# Logistic Regression

## Agenda

1. Refresh your memory on how to do linear regression in scikit-learn
2. Attempt to use linear regression for classification
3. Show you why logistic regression is a better alternative for classification
4. Brief overview of probability, odds, e, log, and log-odds
5. Explain the form of logistic regression
6. Explain how to interpret logistic regression coefficients
7. Compare logistic regression with other models

## Part 1: Predicting a Continuous Response

In [None]:
# glass identification dataset
import pandas as pd
url = 'http://archive.ics.uci.edu/ml/machine-learning-databases/glass/glass.data'
col_names = ['id','ri','na','mg','al','si','k','ca','ba','fe','glass_type']
glass = pd.read_csv(url, names=col_names, index_col='id')
glass['assorted'] = glass.glass_type.map({1:0, 2:0, 3:0, 4:0, 5:1, 6:1, 7:1})

In [None]:
glass.head()

Pretend that we want to predict **ri**, and our only feature is **al**. How would we do it using machine learning? We would frame it as a regression problem, and use a linear regression model with **al** as the only feature and **ri** as the response.
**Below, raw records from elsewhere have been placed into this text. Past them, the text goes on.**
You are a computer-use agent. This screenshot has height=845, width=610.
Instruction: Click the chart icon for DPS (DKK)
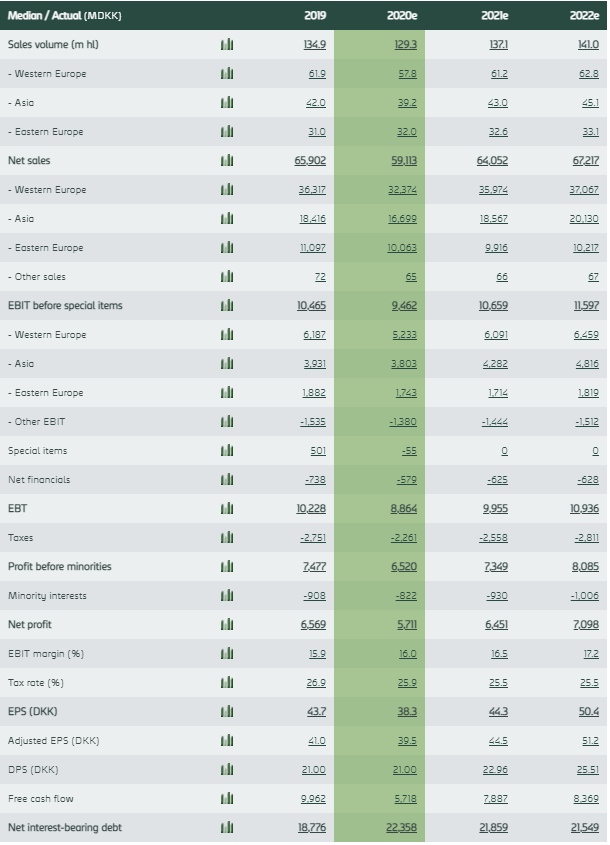pos(226,770)
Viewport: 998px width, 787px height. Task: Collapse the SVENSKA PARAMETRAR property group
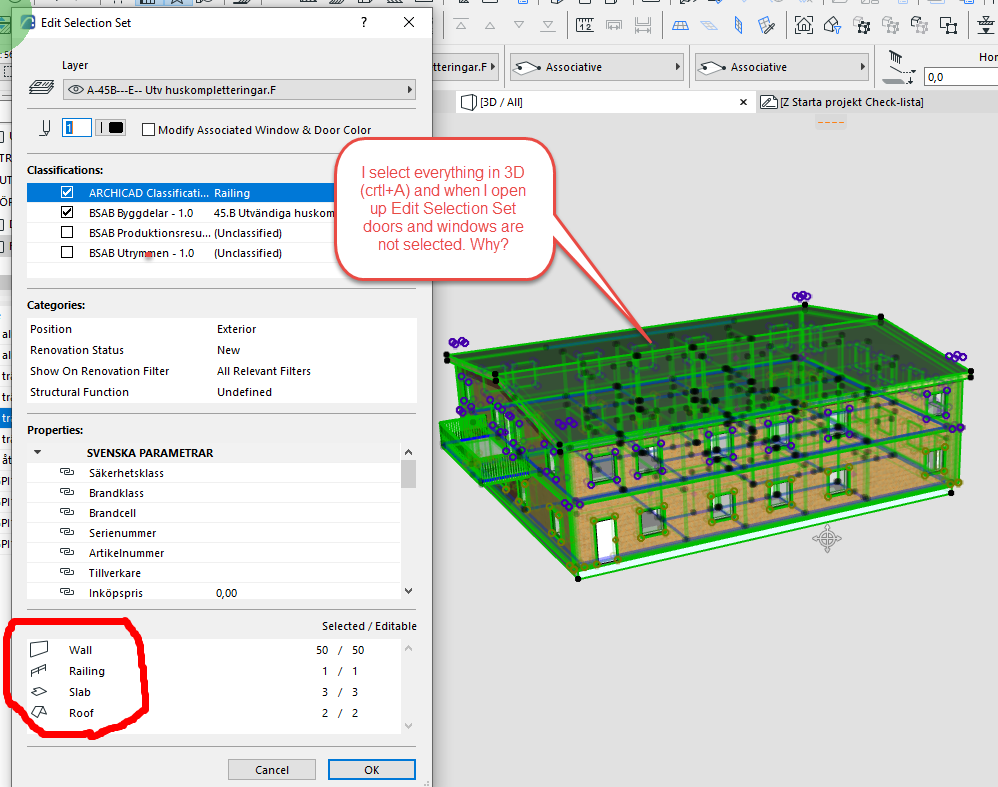38,453
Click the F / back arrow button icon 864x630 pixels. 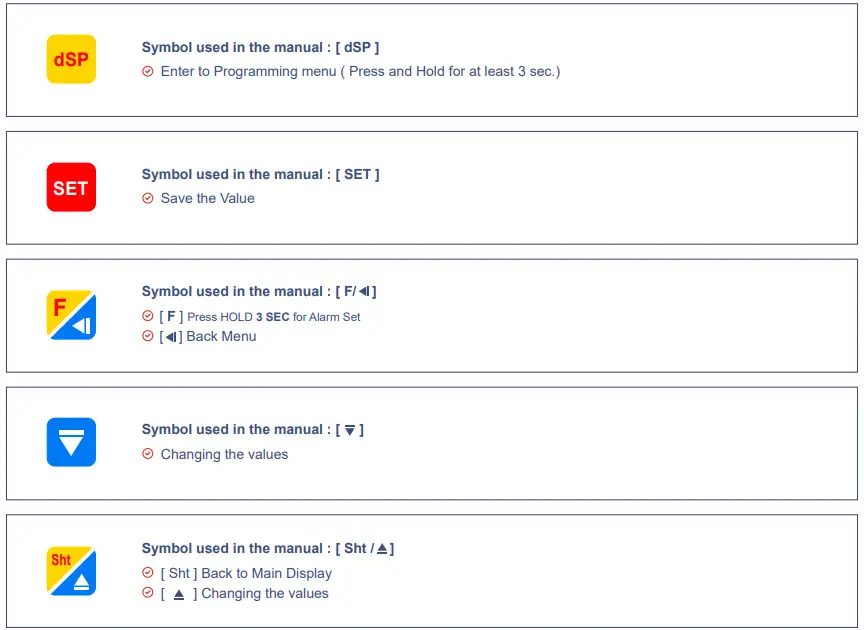71,315
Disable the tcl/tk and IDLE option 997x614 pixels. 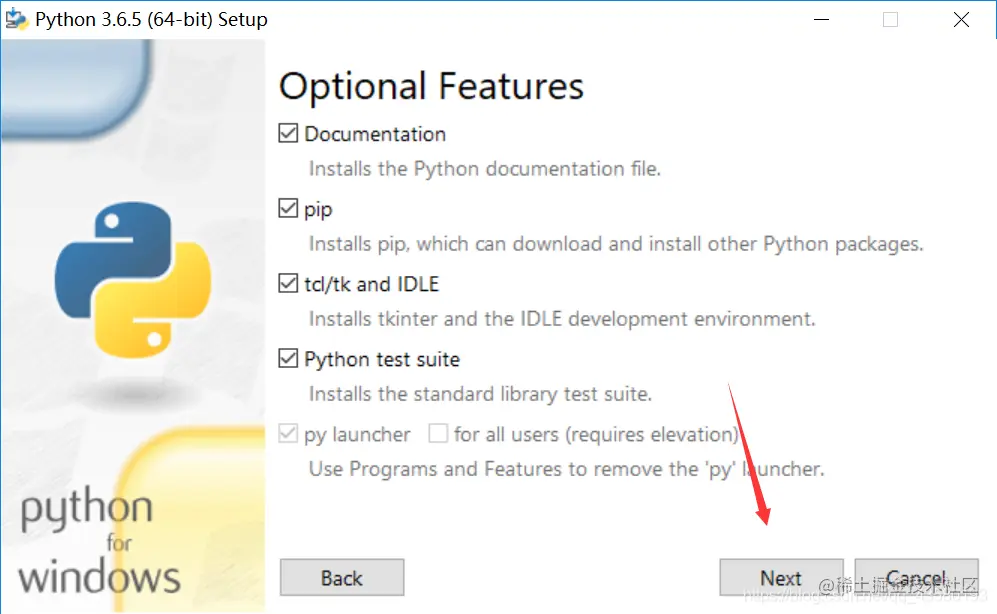coord(288,283)
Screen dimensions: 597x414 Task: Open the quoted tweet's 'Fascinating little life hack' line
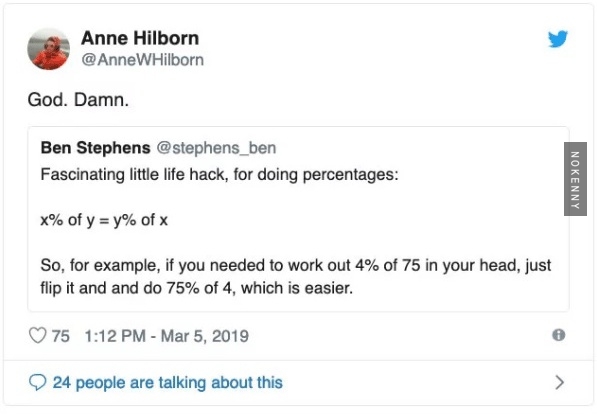tap(219, 175)
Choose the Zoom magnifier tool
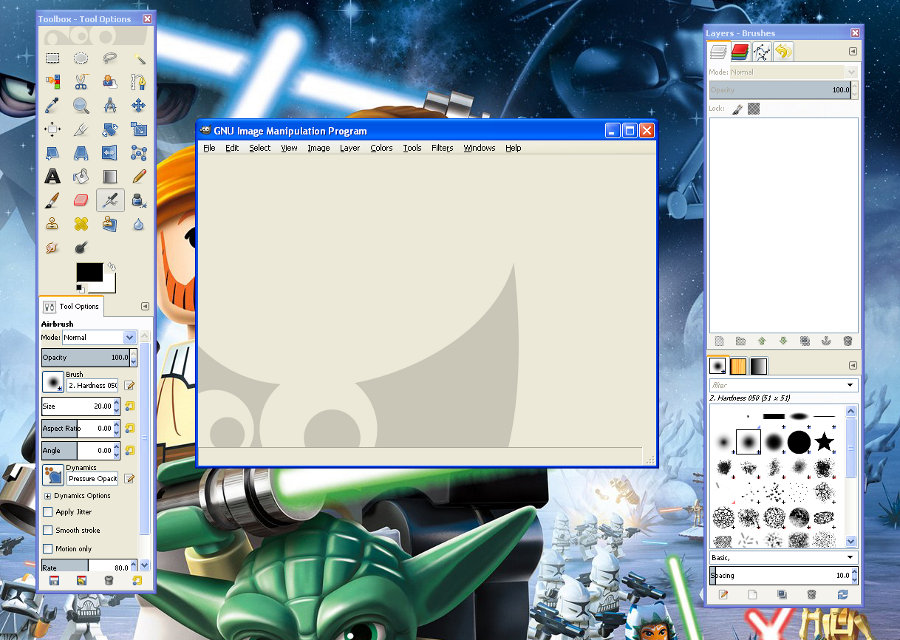Screen dimensions: 900x640 coord(81,105)
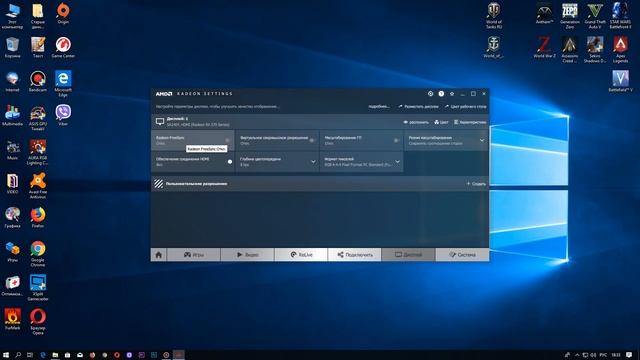Click the help question mark icon

point(441,94)
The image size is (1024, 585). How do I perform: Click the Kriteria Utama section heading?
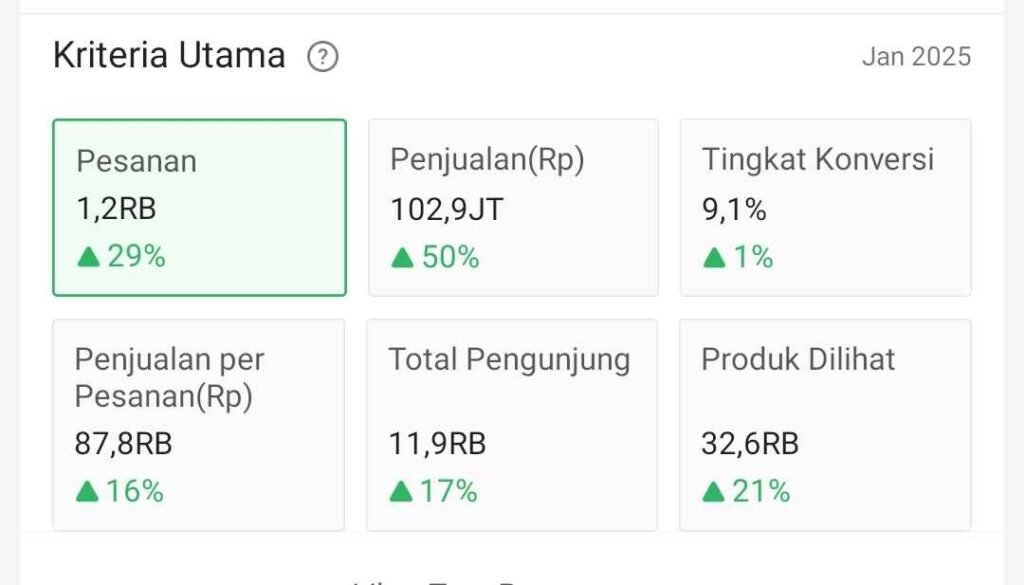(169, 56)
How would we **visualize** this model? Create a scatter plot with **al** on the x-axis and **ri** on the y-axis, and draw the line of best fit.

In [None]:
import seaborn as sns
import matplotlib.pyplot as plt
%matplotlib inline

In [None]:
sns.lmplot(x='al', y='ri', data=glass, ci=None)

If we had an **al** value of 2, what would we predict for **ri**? Roughly 1.517.



In [None]:
# Exercise: Draw the scatter plot using Pandas.
















# scatter plot using Pandas
glass.plot(kind='scatter', x='al', y='ri')

In [None]:
# fit a linear regression model to predict ri from al
from sklearn.linear_model import LinearRegression
linreg = LinearRegression()
feature_cols = ['al']
X = glass[feature_cols]
y = glass.ri
linreg.fit(X, y)

In [None]:
# look at the coefficients to get the equation for the line, but then how do you plot the line?
print linreg.intercept_
print linreg.coef_

In [None]:
# you could make predictions for arbitrary points, and then plot a line connecting them
print linreg.predict(1)
print linreg.predict(2)
print linreg.predict(3)

In [None]:
# or you could make predictions for all values of X, and then plot those predictions connected by a line
ri_pred = linreg.predict(X)

# draw regression line with matplotlib and pandas
plt.scatter(glass.al, glass.ri)
plt.plot(glass.al, ri_pred, color='red')

### Refresher: interpreting linear regression coefficients

Linear regression equation: $y = \beta_0 + \beta_1x$

In [None]:
# compute prediction for al=2 using the predict method
linreg.predict(2)

In [None]:
# examine coefficient for al
pd.DataFrame(zip(feature_cols, linreg.coef_), columns=['feature', 'coef'])

In [None]:
# Note that we can't use a cross_val_score if we want to investigate variable relationships

**Interpretation:** A 1 unit increase in 'al' is associated with a 0.0025 unit decrease in 'ri'.

In [None]:
# compute prediction for al=3 using the predict method
linreg.predict(3)

## Part 2: Predicting a Categorical Response

Let's change our task, so that we're predicting **assorted** using **al**. Let's visualize the relationship to figure out how to do this:

In [None]:
plt.scatter(glass.al, glass.assorted)

Let's draw a **regression line**, like we did before:

In [None]:
# fit a linear regression model and store the predictions
feature_cols = ['al']
X = glass[feature_cols]
y = glass.assorted
linreg.fit(X, y)
assorted_pred = linreg.predict(X)

In [None]:
# scatter plot that includes the regression line
plt.scatter(glass.al, glass.assorted)
plt.plot(glass.al, assorted_pred, color='red')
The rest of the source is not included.